II) La Révolution et la figure de « l’écrivain patriote » comme nouveau modèle journalistique

‘« La révolution venue, l’opposition entre les couches supérieures et les couches inférieures de la littérature allait disparaître. La bohème littéraire se souleva, abattit le « monde » et réquisitionna les postes qui donnaient pouvoir et prestige. Ce fut une révolution culturelle, qui créa une nouvelle élite et lui procura de nouvelles situations.

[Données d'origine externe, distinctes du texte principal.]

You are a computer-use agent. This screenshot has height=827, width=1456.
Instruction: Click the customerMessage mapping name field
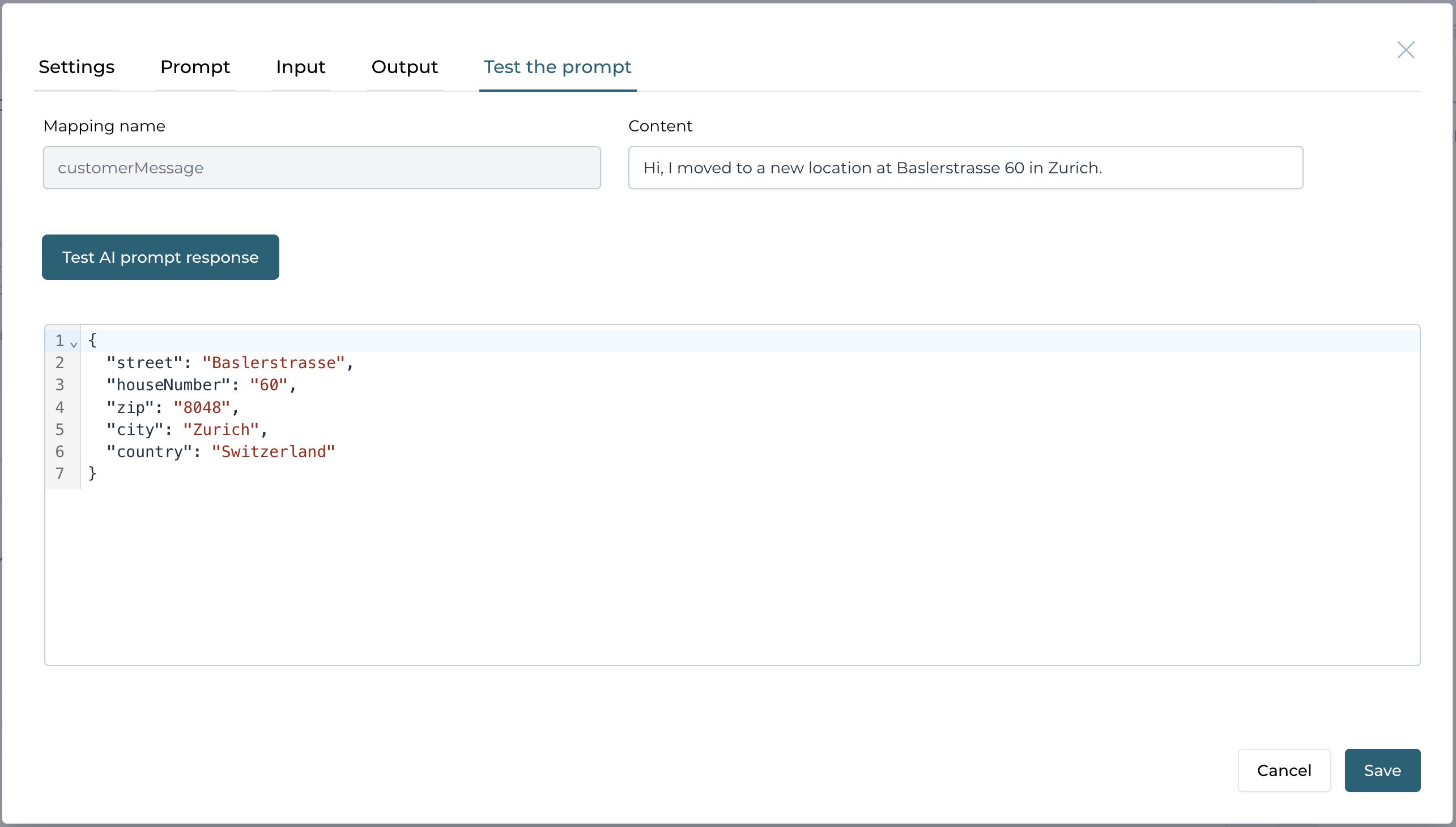pyautogui.click(x=322, y=167)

Tandis que Suard, Marmontel et Morellet perdaient leurs revenus, Brissot, Carra, Gorsas, Manule, Mercier, Desmoulins, Prudhomme, Loustalot, et bien d’autres représentants l’ancien prolétariat littéraire menaient une vie nouvelle, ils étaient journalistes et bureaucrates »’ écrit Robert Darnton 251 . Le journaliste devenait un acteur primordial puisque ‘« son nouveau rôle politique – le journaliste était désigné sous le terme « d’écrivain patriote » - n’avait plus rien à voir avec les littérateurs et les philosophes consacrés dans l’ancienne Républiques des lettres’ » explique Jean-Claude Bonnet 252 . Si Les figures de l’honnête homme et de l’homme de vérité sont maintenues, elles sont désormais subordonnées, le contexte de la Révolution aidant, au modèle idéal de ‘« l’écrivain patriote’ » comme en témoigne l’éloge funèbre de Loustalot que dressa Camille Desmoulins : ‘« Aujourd’hui, il fallait à l’écrivain périodique et la véracité de l’historien qui parle à la postérité et l’intrépidité de l’avocat qui attaque les hommes puissants et la sagesse du législateur qui règne sur ses contemporains’ » 253 . Mireille Jacob, dans un article qu’elle consacre à la presse et au pouvoir au début de la Révolution, observe, dans ‘« les feuilles périodiques nouvelles qui paraissaient sans autorisation »’, que la plupart d’entre elles abondent de termes tels que ‘« exactitude’ », ‘« exactement’ », ‘« exact’ », ‘« vérité’ », ‘« vrai’ », ‘« impartial’ », ‘« sincère’ » 254 . Or s’il est vrai qu’il s’agissait sans doute là d’un moyen d’éviter la censure, il n’en demeure pas moins qu’il perpétue la tradition d’un journalisme soucieux de véracité. L’auteure conclut dans notre sens en soulignant que ‘« plus qu’une lutte pour la liberté, les revendications de la presse constituent un refus du despotisme. Son émancipation s’inscrit dans le sens de l’histoire (…) Aucune réglementation, de fait, ne s’avérera possible tant que la presse n’aura pas compris que pour assurer sa sauvegarde, elle devra créer sa propre déontologie. Et cela n’est peut-être pas un héritage moindre de la Révolution »’ 255 .

Notes
251.

Darnton R., op. cit., p 33.

252.

Bonnet J.C., « les rôles du journaliste selon Camille Desmoulins », in Le journalisme d’ancien régime, Rétat P., op. cit., p 180.

253.

Ibid., p 181.

254.

Jacob M., « Presse et pouvoir au début de la Révolution », in Le journalisme d’ancien régime, Rétat P., op. cit., p 261.

255.

Ibid., p 266.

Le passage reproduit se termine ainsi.